What is asked: Copy word for word the lines in the items below, starting with the line that contains "You are a computer-use agent. The height" and going on through the line that contains "pos(628,15)".

# Start of Provided data

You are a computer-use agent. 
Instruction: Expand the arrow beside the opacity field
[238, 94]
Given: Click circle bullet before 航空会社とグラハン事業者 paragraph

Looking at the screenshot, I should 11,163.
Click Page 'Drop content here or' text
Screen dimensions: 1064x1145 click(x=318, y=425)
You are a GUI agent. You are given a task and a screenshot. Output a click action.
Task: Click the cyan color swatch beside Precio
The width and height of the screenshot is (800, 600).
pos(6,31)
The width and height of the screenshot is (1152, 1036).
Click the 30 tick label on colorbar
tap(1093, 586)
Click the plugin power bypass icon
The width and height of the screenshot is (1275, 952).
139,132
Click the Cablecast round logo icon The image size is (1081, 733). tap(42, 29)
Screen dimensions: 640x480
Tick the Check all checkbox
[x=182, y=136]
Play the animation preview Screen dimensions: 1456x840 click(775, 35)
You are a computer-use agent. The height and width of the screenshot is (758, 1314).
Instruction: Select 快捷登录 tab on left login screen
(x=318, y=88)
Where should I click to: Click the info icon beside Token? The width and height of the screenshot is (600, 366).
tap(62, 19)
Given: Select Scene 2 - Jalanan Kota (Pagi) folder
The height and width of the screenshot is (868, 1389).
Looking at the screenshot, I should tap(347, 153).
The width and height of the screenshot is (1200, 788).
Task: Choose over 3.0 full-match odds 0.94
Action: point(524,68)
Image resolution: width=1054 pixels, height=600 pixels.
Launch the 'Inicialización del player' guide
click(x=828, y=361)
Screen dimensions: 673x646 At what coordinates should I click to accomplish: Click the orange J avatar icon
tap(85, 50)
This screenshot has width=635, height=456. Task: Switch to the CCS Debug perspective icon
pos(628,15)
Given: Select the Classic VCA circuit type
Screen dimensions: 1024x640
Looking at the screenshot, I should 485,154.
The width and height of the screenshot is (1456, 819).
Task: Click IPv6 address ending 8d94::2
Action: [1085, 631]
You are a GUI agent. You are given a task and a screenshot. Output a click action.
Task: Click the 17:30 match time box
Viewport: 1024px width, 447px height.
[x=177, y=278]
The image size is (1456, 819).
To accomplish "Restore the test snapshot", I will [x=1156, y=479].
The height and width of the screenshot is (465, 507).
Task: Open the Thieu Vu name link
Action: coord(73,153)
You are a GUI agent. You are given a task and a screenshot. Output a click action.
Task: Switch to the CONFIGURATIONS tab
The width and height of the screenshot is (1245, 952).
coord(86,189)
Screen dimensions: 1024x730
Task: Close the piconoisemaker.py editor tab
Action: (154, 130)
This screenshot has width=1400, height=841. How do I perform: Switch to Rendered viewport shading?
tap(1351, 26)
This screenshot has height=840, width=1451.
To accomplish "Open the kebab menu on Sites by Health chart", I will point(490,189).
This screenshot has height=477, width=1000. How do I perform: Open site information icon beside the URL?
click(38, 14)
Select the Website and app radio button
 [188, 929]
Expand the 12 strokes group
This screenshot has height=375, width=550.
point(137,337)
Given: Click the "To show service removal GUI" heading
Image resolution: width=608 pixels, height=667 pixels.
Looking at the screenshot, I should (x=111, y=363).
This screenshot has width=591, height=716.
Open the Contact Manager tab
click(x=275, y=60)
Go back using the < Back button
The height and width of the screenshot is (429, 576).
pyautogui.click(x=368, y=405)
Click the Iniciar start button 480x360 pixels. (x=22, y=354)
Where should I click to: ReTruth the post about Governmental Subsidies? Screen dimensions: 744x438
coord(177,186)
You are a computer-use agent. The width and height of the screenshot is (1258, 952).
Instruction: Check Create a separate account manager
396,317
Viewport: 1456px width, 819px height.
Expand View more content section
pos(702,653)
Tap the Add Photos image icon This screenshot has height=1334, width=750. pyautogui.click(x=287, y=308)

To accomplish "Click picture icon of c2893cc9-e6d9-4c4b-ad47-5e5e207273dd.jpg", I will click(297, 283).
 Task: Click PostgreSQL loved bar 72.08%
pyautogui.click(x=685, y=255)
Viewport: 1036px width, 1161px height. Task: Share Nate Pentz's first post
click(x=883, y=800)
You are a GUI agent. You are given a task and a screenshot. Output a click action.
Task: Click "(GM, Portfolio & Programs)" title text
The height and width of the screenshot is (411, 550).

# End of Provided data

Response:
You are a computer-use agent. The height and width of the screenshot is (758, 1314).
Instruction: Select 快捷登录 tab on left login screen
(x=318, y=88)
Where should I click to: Click the info icon beside Token? The width and height of the screenshot is (600, 366).
tap(62, 19)
Given: Select Scene 2 - Jalanan Kota (Pagi) folder
The height and width of the screenshot is (868, 1389).
Looking at the screenshot, I should tap(347, 153).
The width and height of the screenshot is (1200, 788).
Task: Choose over 3.0 full-match odds 0.94
Action: point(524,68)
Image resolution: width=1054 pixels, height=600 pixels.
Launch the 'Inicialización del player' guide
click(x=828, y=361)
Screen dimensions: 673x646 At what coordinates should I click to accomplish: Click the orange J avatar icon
tap(85, 50)
This screenshot has width=635, height=456. Task: Switch to the CCS Debug perspective icon
pos(628,15)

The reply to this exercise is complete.